Optimization: Prototype things as soon as possible; get stuff working instead of trying to make it perfect

don’t delay by planning every detail of something top-down from the start—you won’t be able to predict what might need to be done once other people or teams get involved. Get things up and running, then invite those who will use the system/thing/process to try it out and give feedback. Resist changing anything until there’s enough concrete input from those involved to ensure that any change improves the service or process, or enhances people’s experience of it. To sum up: “Make it work, then make it right, then make it easy”. Delivering 90% of something is better than failing to deliver anything at all. After adjustments made from feedback, invite them try it again, and repeat. Make them part of the process.

Diversity: Distrust all claims for “one true way”, embrace the excluded and uninvited

There is rarely a single correct way of doing things, because there is never a way to anticipate eveything that might happen, or how people might respond to a system, a group or a person. If there are no channels of communication a system or organisation becomes isolated, over-confident, self-referential and prone to arrogance, as well as liable to subjective error and the exclusion of those outside its own boundaries. We need to remain open to unexpectied and diverse inputs, multiple responses and approaches, and unforeseen interactions.

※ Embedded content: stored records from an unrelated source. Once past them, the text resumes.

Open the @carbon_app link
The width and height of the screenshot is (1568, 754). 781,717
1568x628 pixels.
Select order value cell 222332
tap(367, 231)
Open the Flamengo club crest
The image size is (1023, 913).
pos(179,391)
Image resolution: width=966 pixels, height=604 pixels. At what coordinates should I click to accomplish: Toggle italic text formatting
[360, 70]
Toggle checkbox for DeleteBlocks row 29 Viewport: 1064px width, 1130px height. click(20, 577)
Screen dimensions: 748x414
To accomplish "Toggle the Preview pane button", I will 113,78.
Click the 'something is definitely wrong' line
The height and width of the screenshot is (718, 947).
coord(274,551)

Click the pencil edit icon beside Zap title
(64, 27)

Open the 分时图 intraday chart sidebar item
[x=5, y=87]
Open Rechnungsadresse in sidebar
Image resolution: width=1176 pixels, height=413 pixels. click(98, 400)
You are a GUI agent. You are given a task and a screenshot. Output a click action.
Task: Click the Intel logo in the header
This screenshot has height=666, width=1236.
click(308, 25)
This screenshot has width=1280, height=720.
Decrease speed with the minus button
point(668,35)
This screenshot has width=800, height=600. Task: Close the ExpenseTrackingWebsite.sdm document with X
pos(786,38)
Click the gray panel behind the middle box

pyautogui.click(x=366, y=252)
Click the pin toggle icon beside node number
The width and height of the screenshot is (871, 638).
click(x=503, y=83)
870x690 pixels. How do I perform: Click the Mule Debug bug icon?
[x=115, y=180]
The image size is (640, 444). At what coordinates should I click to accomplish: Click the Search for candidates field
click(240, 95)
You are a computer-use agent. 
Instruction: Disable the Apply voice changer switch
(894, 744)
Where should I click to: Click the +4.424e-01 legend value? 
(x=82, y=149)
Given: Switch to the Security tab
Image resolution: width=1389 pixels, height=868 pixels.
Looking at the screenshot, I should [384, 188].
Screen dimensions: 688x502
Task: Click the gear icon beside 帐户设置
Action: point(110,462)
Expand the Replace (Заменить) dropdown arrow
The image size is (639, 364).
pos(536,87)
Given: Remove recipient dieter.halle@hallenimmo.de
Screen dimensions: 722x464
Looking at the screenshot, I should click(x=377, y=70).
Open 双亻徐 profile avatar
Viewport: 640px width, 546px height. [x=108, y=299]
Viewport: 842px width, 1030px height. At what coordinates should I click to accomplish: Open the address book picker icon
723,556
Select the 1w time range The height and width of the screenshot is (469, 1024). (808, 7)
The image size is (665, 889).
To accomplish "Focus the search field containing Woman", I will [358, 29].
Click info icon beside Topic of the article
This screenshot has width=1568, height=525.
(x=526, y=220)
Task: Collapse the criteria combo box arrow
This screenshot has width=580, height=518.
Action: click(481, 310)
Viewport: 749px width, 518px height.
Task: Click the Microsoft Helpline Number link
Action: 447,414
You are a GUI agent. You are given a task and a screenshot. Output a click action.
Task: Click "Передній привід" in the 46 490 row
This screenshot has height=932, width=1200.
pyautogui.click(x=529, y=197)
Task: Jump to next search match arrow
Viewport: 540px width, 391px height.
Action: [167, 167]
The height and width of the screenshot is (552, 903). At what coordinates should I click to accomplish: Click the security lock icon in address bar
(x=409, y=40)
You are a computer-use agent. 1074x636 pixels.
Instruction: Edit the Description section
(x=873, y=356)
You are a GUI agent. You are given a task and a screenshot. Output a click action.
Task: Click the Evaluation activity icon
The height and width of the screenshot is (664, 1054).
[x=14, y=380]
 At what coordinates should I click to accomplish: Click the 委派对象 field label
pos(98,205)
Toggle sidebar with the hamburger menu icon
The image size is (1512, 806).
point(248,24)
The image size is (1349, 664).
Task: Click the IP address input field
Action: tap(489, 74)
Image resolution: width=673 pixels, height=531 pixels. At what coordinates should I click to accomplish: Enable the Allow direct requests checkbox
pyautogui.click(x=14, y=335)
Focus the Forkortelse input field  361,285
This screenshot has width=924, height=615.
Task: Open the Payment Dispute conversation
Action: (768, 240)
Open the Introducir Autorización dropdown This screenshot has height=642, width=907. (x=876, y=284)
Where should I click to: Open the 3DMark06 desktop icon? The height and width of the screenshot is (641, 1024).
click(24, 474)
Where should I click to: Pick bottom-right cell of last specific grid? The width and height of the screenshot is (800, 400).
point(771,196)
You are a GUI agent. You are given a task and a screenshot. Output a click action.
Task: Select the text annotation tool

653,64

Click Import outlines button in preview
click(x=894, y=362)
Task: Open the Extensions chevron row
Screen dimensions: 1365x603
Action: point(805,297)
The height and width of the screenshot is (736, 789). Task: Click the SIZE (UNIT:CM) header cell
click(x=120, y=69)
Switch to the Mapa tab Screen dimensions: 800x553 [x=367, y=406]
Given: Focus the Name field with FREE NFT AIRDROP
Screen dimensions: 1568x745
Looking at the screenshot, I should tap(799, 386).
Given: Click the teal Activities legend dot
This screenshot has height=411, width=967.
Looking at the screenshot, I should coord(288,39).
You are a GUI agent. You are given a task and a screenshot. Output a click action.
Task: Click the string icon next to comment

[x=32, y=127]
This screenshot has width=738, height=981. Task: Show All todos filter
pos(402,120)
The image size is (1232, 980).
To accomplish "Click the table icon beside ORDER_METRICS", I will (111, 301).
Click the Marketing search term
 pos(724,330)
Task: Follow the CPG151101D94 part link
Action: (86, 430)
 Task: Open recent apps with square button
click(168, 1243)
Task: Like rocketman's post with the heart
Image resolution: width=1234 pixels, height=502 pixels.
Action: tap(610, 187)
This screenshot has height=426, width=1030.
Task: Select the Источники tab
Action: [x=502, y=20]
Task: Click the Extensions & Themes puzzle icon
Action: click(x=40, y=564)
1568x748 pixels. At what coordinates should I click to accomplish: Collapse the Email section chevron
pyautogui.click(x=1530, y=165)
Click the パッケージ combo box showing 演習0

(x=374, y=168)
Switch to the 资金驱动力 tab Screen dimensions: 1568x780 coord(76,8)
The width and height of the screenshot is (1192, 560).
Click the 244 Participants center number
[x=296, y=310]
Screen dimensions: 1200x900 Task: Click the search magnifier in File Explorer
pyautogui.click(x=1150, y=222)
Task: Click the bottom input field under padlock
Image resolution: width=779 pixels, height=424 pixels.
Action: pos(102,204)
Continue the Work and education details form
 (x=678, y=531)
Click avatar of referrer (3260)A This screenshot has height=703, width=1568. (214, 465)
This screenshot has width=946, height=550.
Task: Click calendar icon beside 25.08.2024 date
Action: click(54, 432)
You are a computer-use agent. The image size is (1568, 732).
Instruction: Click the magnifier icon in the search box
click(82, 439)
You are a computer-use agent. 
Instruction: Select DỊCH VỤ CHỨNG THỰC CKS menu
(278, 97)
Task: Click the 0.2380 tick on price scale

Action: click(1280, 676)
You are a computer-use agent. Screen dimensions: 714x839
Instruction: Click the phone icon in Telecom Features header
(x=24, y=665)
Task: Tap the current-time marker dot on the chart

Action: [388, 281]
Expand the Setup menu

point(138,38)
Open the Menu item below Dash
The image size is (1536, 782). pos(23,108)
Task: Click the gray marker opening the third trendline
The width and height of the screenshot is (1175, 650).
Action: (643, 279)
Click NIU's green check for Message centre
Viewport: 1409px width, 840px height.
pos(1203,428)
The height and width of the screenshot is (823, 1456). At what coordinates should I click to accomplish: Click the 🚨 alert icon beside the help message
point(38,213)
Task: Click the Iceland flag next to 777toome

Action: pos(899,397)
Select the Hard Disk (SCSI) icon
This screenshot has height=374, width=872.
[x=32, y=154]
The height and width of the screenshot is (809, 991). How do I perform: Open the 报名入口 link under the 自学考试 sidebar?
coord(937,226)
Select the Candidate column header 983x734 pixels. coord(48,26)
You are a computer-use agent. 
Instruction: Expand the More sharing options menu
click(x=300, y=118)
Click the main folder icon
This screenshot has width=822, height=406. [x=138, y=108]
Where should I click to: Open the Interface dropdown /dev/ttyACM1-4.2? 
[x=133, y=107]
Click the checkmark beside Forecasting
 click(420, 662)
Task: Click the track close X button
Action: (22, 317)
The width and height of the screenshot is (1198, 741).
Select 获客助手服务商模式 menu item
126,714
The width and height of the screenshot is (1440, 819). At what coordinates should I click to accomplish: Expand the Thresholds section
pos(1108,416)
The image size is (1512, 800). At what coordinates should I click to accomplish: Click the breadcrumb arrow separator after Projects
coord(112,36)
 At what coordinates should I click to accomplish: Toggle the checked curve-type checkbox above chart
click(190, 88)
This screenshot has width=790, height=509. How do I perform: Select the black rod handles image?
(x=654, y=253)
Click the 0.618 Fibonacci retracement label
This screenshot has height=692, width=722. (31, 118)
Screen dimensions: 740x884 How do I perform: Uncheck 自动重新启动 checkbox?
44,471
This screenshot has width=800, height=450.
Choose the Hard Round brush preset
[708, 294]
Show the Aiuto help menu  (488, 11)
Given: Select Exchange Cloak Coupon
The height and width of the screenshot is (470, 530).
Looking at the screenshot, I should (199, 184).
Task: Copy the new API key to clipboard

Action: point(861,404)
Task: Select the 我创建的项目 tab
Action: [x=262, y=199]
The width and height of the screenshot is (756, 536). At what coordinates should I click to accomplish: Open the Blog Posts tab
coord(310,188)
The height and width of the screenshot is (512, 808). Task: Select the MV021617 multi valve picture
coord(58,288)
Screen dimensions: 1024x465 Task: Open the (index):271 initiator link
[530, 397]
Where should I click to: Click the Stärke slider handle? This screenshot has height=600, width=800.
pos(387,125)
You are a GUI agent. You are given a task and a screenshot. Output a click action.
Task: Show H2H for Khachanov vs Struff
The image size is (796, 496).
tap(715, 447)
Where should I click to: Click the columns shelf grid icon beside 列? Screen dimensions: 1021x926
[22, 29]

Extensibility: Anticipate the future, because it will be here sooner than you think

Never assume something is completely finished. Leave room for a system to grow… make sure there’s a record of each stable state. Then, if things are added or changed, when and what they are can be recorded in self-contained explanations that don’t depend on anything else or confuse the original system. Enable old methods to be replaced by new ones without confusion. Anticipate the future by making connections between different components clear and yet flexible. Add comments like “If you ever need to…” in any documentation. Above all, make a system resistant to complete rebuilds by using modular elements that can be updated or replaced without disrupting what already works well, so new functions can be plugged in without having to scrap and rebuild everything. When you design for the future, the sanity you save may be your own. Presume that you might be the one making future changes.